I love avocado and I love pasta. Gluten-free pastas like the ones made out of quinoa aren’t bad, but they are expensive when compared to wheat pastas. I’ve also always thought to myself… if I’m going to stop eating something, I don’t want to simply replace it with fake versions of the real thing. Exhibit A: Daiya cheese. Exbibit B: Coconut milk ice cream. And exhibit C: Quinoa pasta.
So here enters spaghetti squash. Pasta that is made out of a vegetable? Clearly this has to be my best friend. Mix in a little avocado and fresh corn and I am content. I’ve kept this 100% simple but it could so easily include roasted pine nuts, lemon juice, cilantro, or any other ingredient that sounds good!
Ingredients:
- 1 medium-sized spaghetti squash
- 1 avocado
- 1/8 cup water
- 1 tsp salt
- 1 tsp pepper
- kernels from 1 ear of boiled corn on the cob
- red pepper flakes, to taste
Directions:
1. Preheat oven to 350 degrees.
2. Slice spaghetti squash in half lengthwise and place in a lightly greased roasting pan, cut sides facing down. Bake for 30 minutes.

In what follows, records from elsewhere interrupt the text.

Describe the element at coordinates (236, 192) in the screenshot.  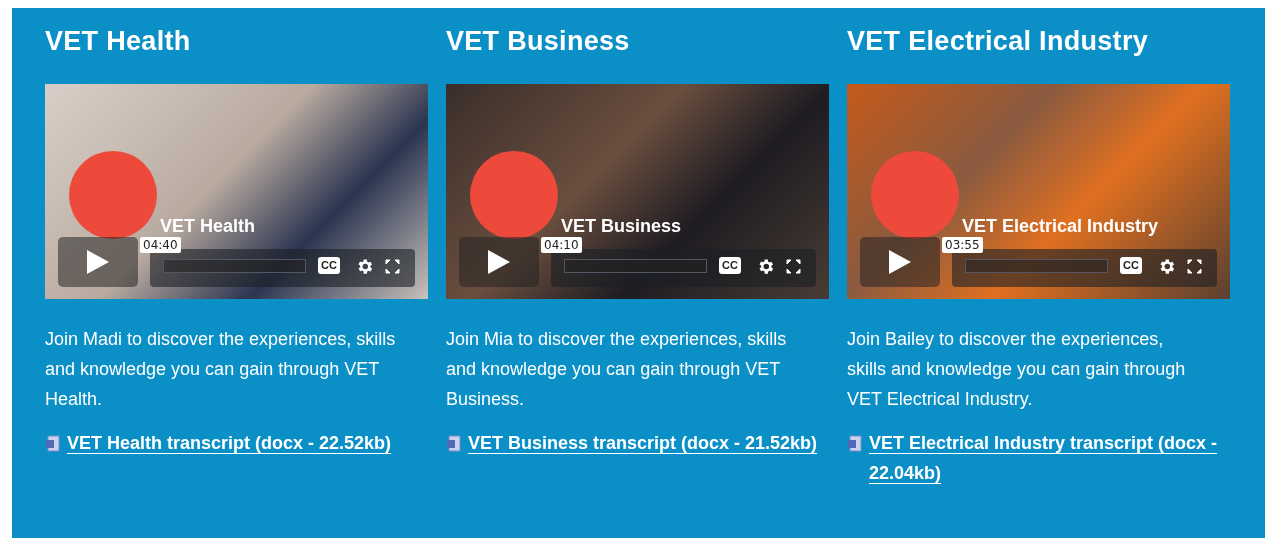
I see `video-player: VET Health 04:40 CC` at that location.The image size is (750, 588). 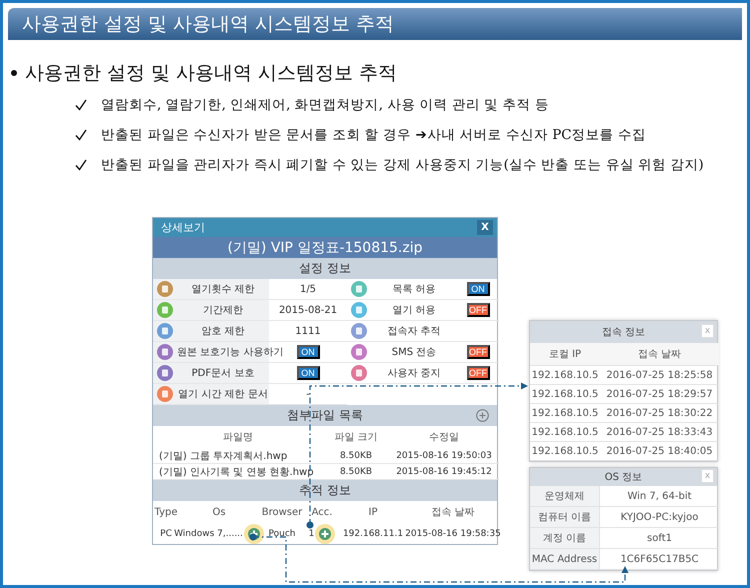 I want to click on column-header: Type, so click(x=166, y=512).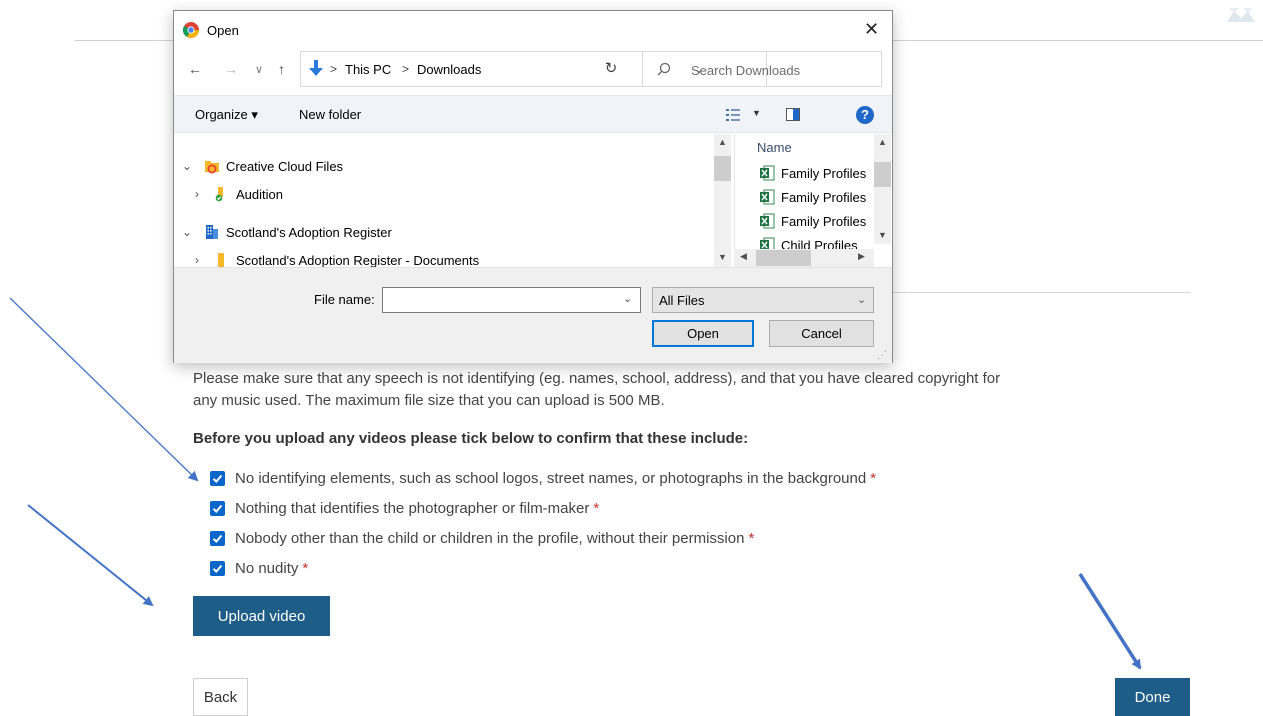  I want to click on tree-item-label: Scotland's Adoption Register, so click(309, 232).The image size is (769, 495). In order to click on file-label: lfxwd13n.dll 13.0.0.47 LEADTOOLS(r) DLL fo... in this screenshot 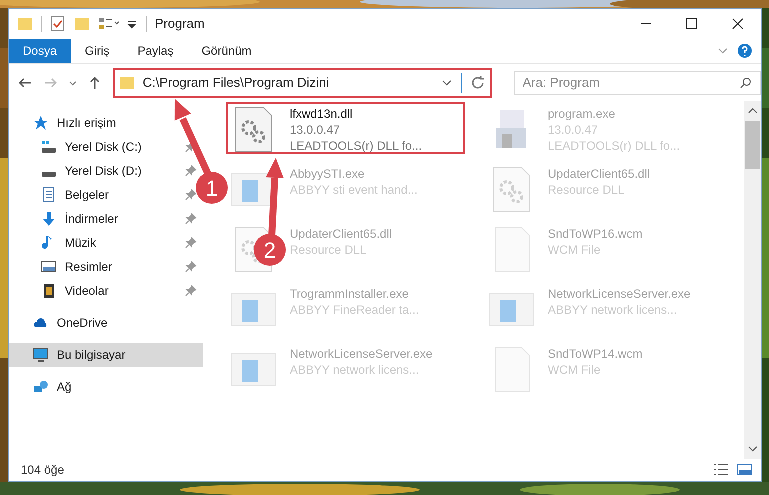, I will do `click(356, 130)`.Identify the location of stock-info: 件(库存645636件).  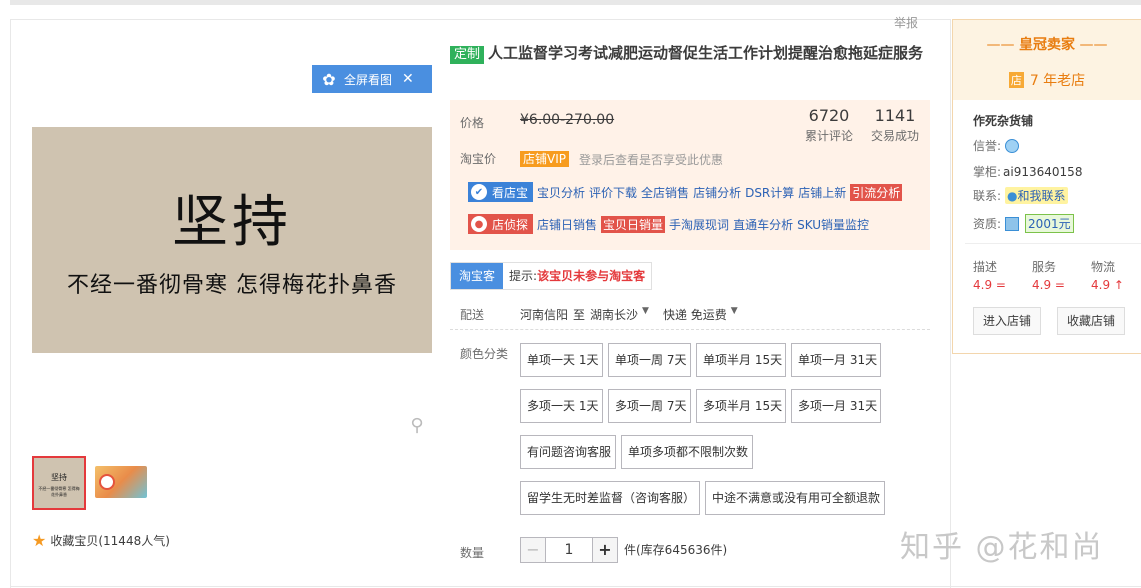
(676, 550). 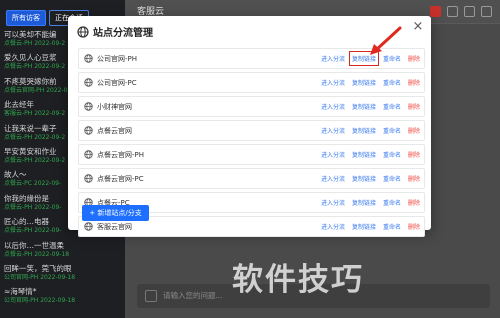 I want to click on close-icon: ×, so click(x=418, y=27).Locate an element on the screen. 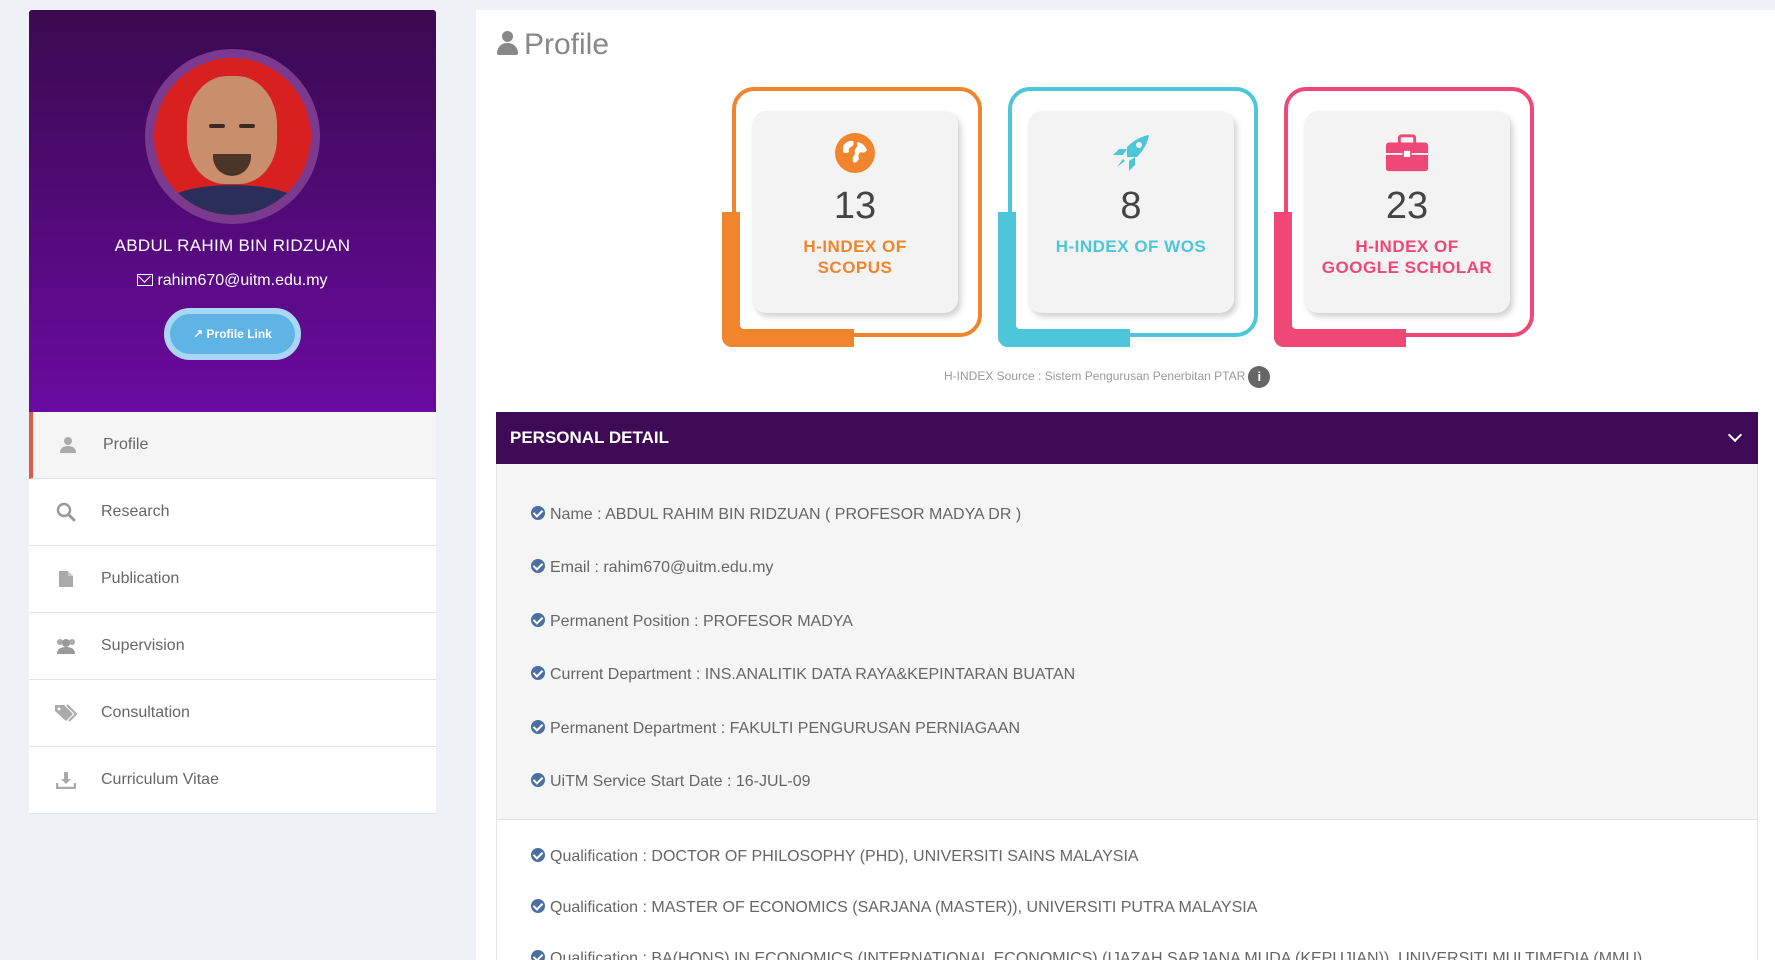 The height and width of the screenshot is (960, 1775). sidebar-item-consultation: Consultation is located at coordinates (232, 714). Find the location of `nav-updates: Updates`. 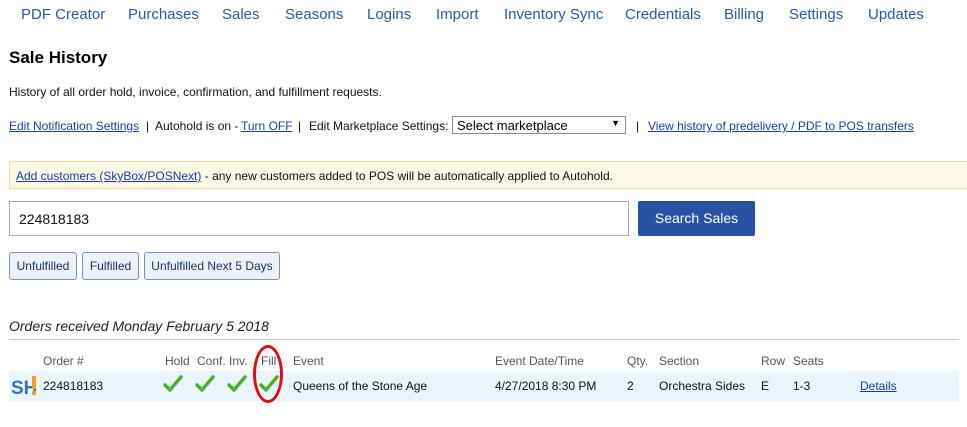

nav-updates: Updates is located at coordinates (896, 14).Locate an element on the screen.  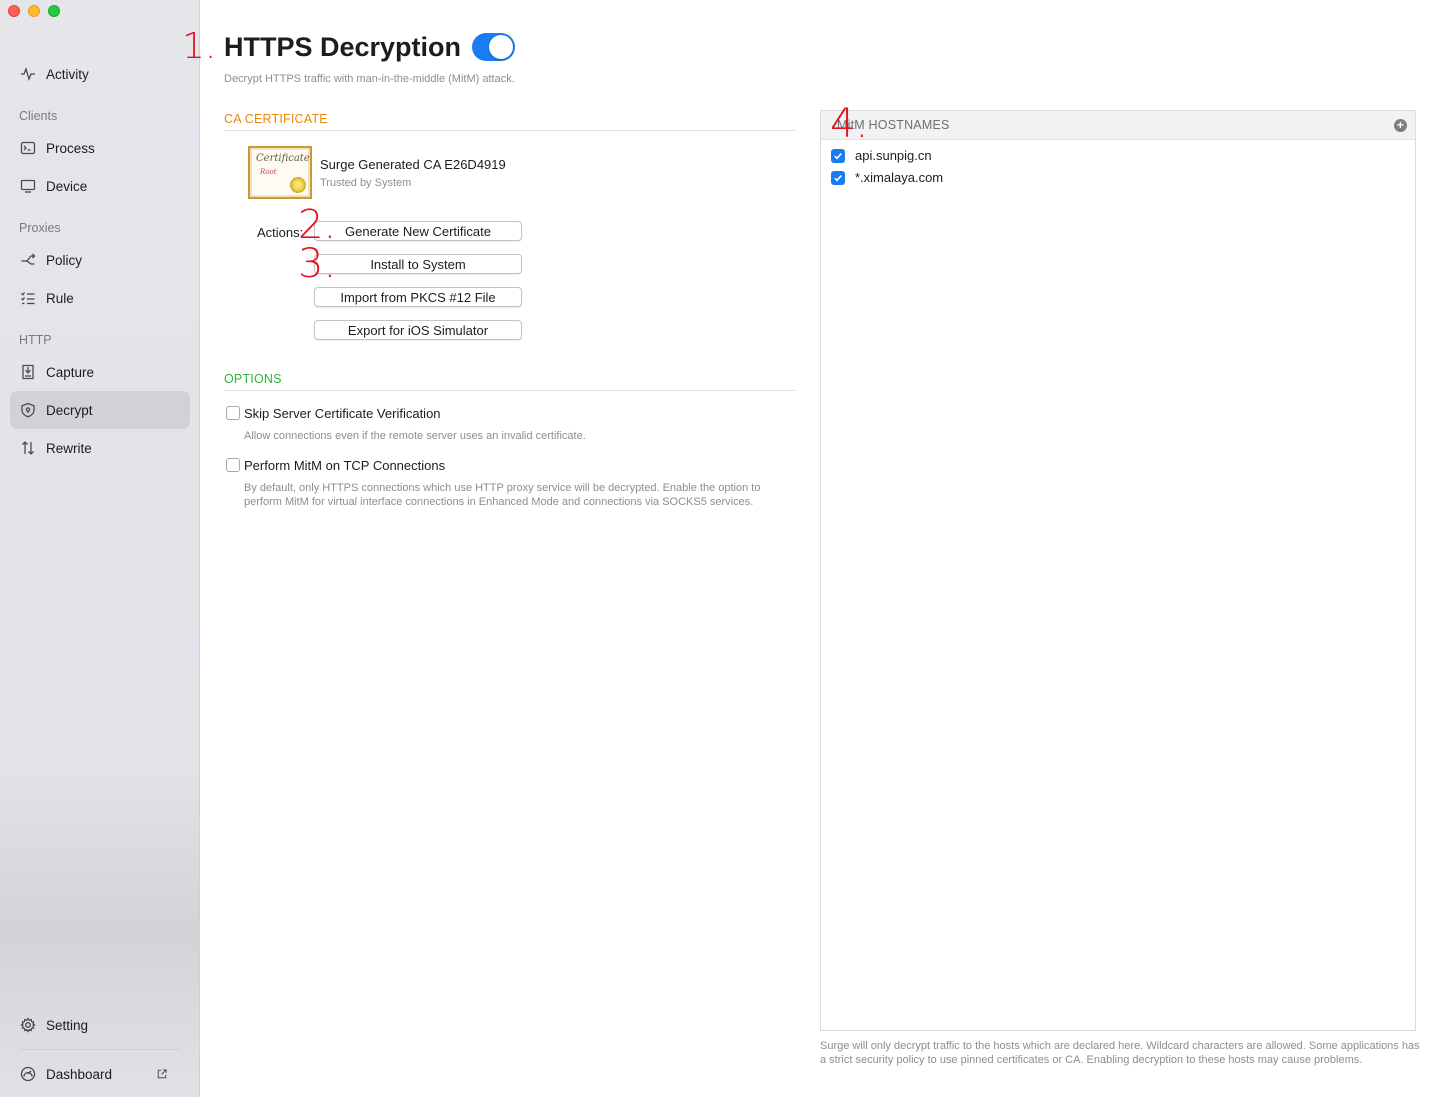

3. Meanwhile, remove the peel and seed from the avocado. Slice the avocado up into smaller pieces and place into a food processor with 1/8 cup of water. Add salt and pepper. Process until smooth.
4. Prepare one ear of corn by boiling it in water for 4-5 minutes. Once cooked, slice the kernels off the cob and set aside.
5. Remove the spaghetti squash from the oven when it is ready. Remove the seeds from the inside and discard. Use a fork to comb the remaining insides out.
6. Combine the spaghetti squash, avocado mixture, corn kernels, and red pepper flakes in a bowl. Serve immediately.